# [TASK GOAL]
Copy the following lines word for word, beginning at the line that contains "Describe the element" and stopping after the line that contains "at that location.". Leave the pictures out of your copy.

:: MATERIAL FOR THIS TASK

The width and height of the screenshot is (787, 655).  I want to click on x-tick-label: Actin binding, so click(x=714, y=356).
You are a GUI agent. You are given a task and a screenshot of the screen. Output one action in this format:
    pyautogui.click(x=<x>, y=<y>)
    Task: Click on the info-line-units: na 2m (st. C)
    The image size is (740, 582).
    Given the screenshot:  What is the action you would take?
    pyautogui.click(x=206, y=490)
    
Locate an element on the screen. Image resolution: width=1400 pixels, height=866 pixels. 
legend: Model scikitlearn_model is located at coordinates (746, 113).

::::
:: MATERIAL FOR THIS TASK

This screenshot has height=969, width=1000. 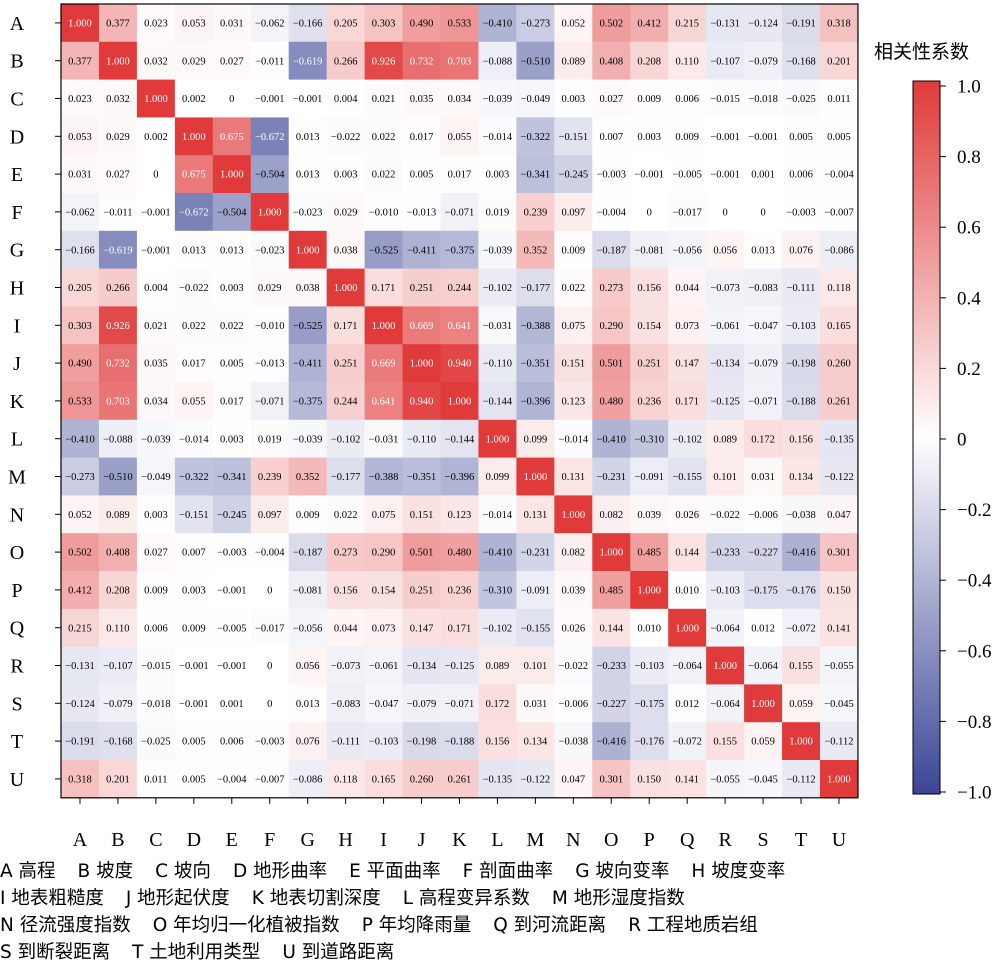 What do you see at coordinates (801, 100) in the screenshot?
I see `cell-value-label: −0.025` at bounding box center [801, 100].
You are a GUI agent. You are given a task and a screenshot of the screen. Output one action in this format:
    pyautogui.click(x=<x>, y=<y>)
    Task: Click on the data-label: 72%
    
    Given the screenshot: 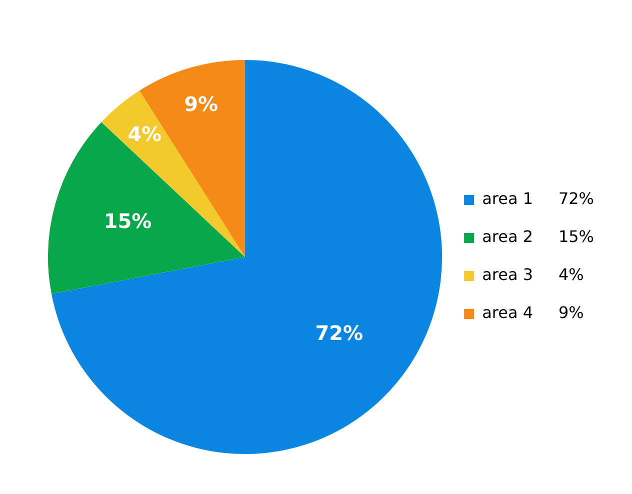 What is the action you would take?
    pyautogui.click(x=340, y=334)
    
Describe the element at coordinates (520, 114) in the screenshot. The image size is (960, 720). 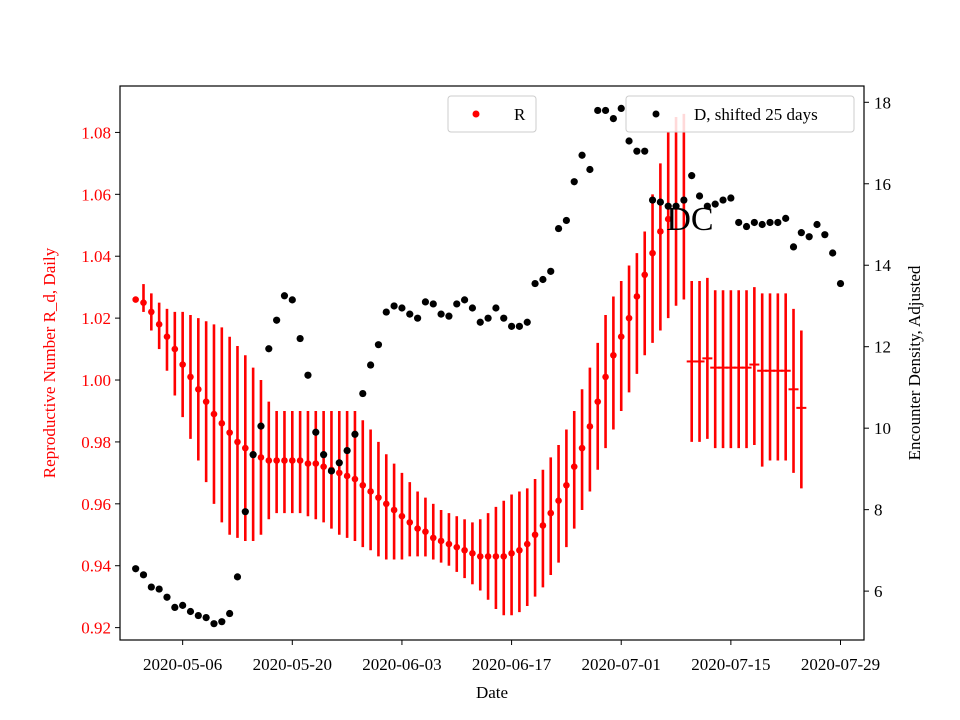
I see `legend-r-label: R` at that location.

::::
:: MATERIAL FOR THIS TASK

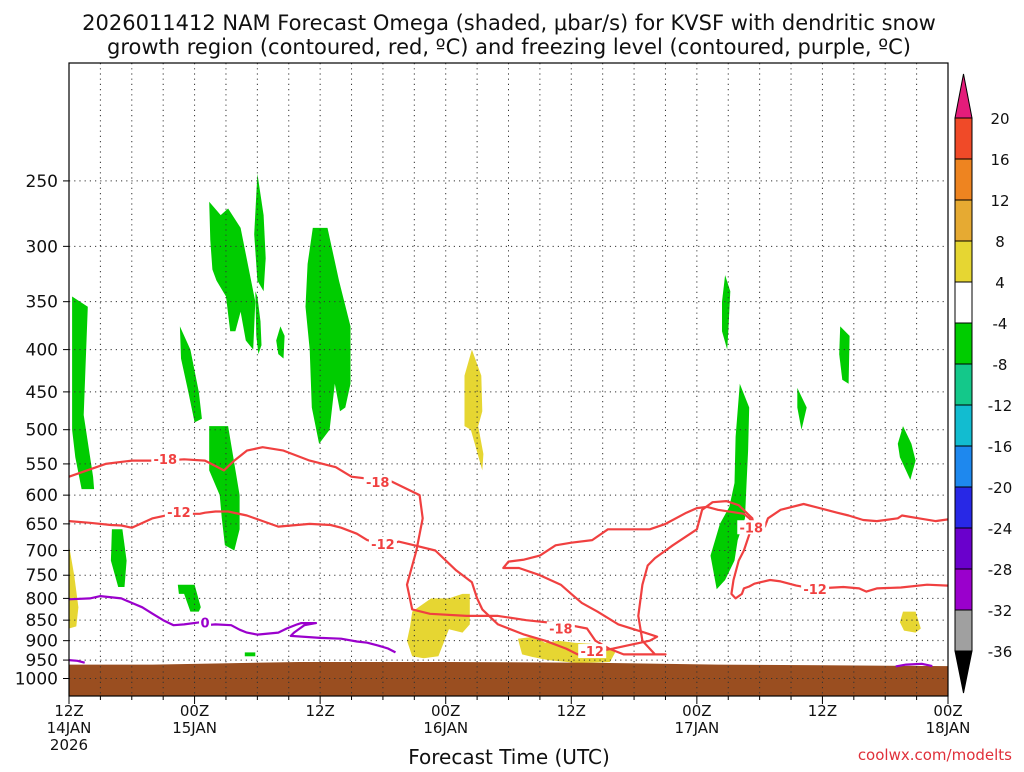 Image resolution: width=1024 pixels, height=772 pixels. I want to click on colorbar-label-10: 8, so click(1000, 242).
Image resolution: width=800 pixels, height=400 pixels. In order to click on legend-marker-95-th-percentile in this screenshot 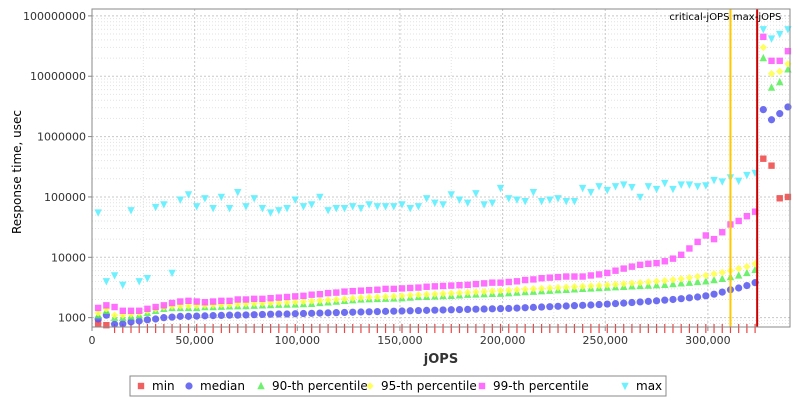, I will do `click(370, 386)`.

::::

# [YOUR RESPONSE]
Describe the element at coordinates (520, 114) in the screenshot. The image size is (960, 720). 
I see `legend-r-label: R` at that location.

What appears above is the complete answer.